AnyVision goes a step further in safeguarding the privacy of non-watchlist individuals. We offer our customers the ability to activate “GDPR-mode” which effectively blurs all faces of people not explicitly listed on an organization’s watchlist. When this feature is activated, only individuals identified on the watchlist are visible — all other people in the camera’s field of view are blurred. Privacy Mode goes even further as it discards all detections of non-enrolled individuals. This means that police agencies cannot capture any metadata from non-watchlist detections which further protects the identities of bystanders. These advanced privacy features are designed to help organizations capture and collect data on individuals that is strictly necessary for the purposes of video surveillance (i.e., data minimization).
- Lack of Operational Due Diligence: Police admit that facial recognition technology has been instrumental in helping crack some tough cases, but in the last year, there have also been claims of wrongful arrests. In many of these cases, the wrongful arrests were the result of a poor investigative process vs. shortcomings of the facial recognition software. Facial recognition is more than just the technology — it’s about having specific rules that helps the software understand how to process potential face-based matches. These rules must operate within established boundaries that protect an individual’s privacy and conform to compliance law.
Facial recognition software is designed to identify a handful of likely suspects based on potential matches to a reference database. However, a potential match does not mean that the police department is absolved from performing a proper investigation. It’s critical that the police use the technology responsibly and determine whether any of the potential matches should be investigated further based on appropriate due diligence procedures and following established protocols. When police take shortcuts and wrongfully arrest innocent people based on a supposed match without the necessary due diligence, it reflects poorly on the underlying facial recognition technology. It’s imperative to highlight the importance of human review and investigation when applying this powerful technology.

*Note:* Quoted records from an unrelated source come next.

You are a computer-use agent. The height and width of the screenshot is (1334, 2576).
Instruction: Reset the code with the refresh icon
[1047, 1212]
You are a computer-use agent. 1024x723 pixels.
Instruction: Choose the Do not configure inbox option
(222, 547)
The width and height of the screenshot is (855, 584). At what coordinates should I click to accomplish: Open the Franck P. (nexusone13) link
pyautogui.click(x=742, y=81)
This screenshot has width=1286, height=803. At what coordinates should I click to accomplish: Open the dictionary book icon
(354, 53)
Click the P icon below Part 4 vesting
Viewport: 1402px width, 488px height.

“AnyVision is willing to share its industry insights and best practices from our vast research experience with leading global players, including name-brand retailers, global hospitality, financial services and law enforcement agencies,” said AnyVision’s CEO, Avi Golan. “If the regulations set forth by the Surveillance Camera Code of Practice are committed to the principles outlined above, then law enforcement agencies can strike the right balance between solving crime and protecting the privacy of innocent citizens.”